Mi tío, el fuerte, el bueno y sencillo Alejo, con la cabeza amarrada y con mandil como el Mellizo, después de haber trabajado con ahínco, estaba completamente bañado de sudor, y apiñaba sobre el yunque, con sus manos callosas y ennegrecidas, unas moneditas de platan, que era su salario, y sobre las cuales caían no pocas gotas relucientes de su rostro.

— ¿Qué te parece esto, muchacho? — me preguntó.

— ¡Oh! Muy lindo, admirable —, le respondí, transportado realmente de placer por lo que había visto.

— Ahora aprenderán revolución — dijo el Gringo, dejando caer el cigarro de la boca; y fue a ponerse tranquilamente una especie de redingoto, que había dejado en la trastienda o dormitorio.

— ¡Si, muchacho — repuso Alejo — esto es revolución!

— Hay mucho salpetre en el valle; el señor Haenke ha enseñado a hacer una buena pólvora; los cerros son de plomo; no falta estaño; se consigue un poco de cobre; tenemos mucho mundo de gente —añadió el Gringo desde adentro.

Mi tío le oía con embeleso, con aquella risa silenciosa de infinita satisfacción en la que mostraba sus treinta y dos dientes.

— ¡No hay más, muchachos! —exclamó— ¡viva la patria!

— ¡Viva! ¡vivaaaa! — contestamos Luis y yo.

— Sí; casualmente he sacado una copia del bando de la junta de guerra.

— Muy bien.  Vas a hacerme un rollo limpio, muy limpio con esos reales.  Pero veamos antes el bando de la junta.

Desdoblé el papel, hice que me ponía los anteojos; tosí, me enderecé como el escribano don Ángel Francisco Astete, y me preparé a leer, imitando, también la voz un poco gangosa de éste mismo.

—¡Espera! —gritó Luis, y se armó de una lanza, para ponerse a mis espaldas, representando la fuerza pública.

—Veamos —dijo Alejo.

— Adelante, pequeñito diablo — añadió el Gringo por su parte.

Y yo leí, del modo que he dicho, aquél célebre bando, del que sólo copiaré aquí las partes principales.

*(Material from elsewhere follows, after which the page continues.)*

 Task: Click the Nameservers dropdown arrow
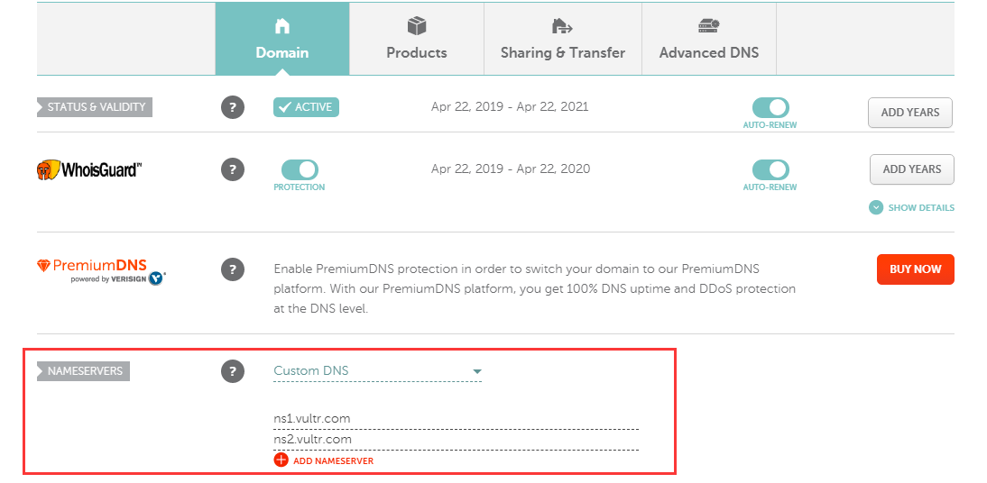pyautogui.click(x=477, y=371)
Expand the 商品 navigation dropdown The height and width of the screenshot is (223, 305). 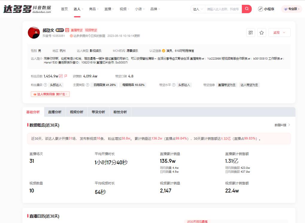tap(94, 9)
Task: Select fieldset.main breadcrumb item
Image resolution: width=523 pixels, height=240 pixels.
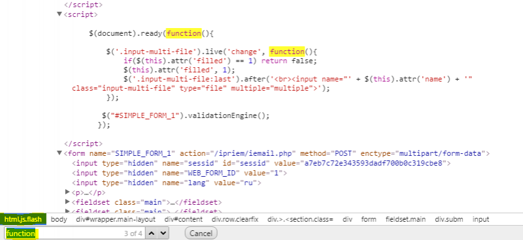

"Don Mariano Antezana, Presidente de la Junta Provincial de esta ciudad, con los señores vocales de ella, en nombre de su Majestad el señor don Fernando Séptimo, que Dios guarde, etc.

"Por cuanto en las presentes ocurrencias se hace necesario acudir a todos los medios oportunos" . . .  "Siendo uno de ellos el que todo el vecindario contribuya a los santos y loables objetos de la defensa de la patria y armamento y conservación de sus tropas...

"Por tanto, ordeno y mando que todas las personas de esta ciudad y de toda la provincia, sin distinción de sexo, ni edad, concurran con el donativo que fuere del agrado de cada uno, para el sostenimiento de las tropas; pero, para que no sea sensible el desembolso, se les señala como contribución, la suma de ocho reales! . . .

— ¡Viva la patria! —gritó la "fuerza pública" a mis espaldas.

El Gringo se encogió de hombros y se salió a la calle.  Alejo meditaba, rascándose el cráneo tras la oreja, como le ocurría cuando no atinaba con lo que debía hacer.

— Bueno — dijo al cabo de un rato—, ahí están mis ocho reales; ponlos a un lado, y hazme el rollo con el resto.

Lo hice así, del mejor modo y con la limpieza recomendada; le puse luego el rollo al bolsillo, porque él no quiso tocarlo por no ensuciar el papel con sus manos; y me miró entonces con aire malicioso, diciéndome:

— ¡Que no adivinas! ¡Vaya, tonto!, ¡Esto es para la abuela!

En seguida bajó la cabeza, y añadió muy conmovido, creo que llorando:

— Está aquí con Clarita.  Vinieron a hacer curar a Dionisio. ¡Está ciega!  Viven en mi casita del Barrio de los ricos  . . . donde tú vivías con "la niña".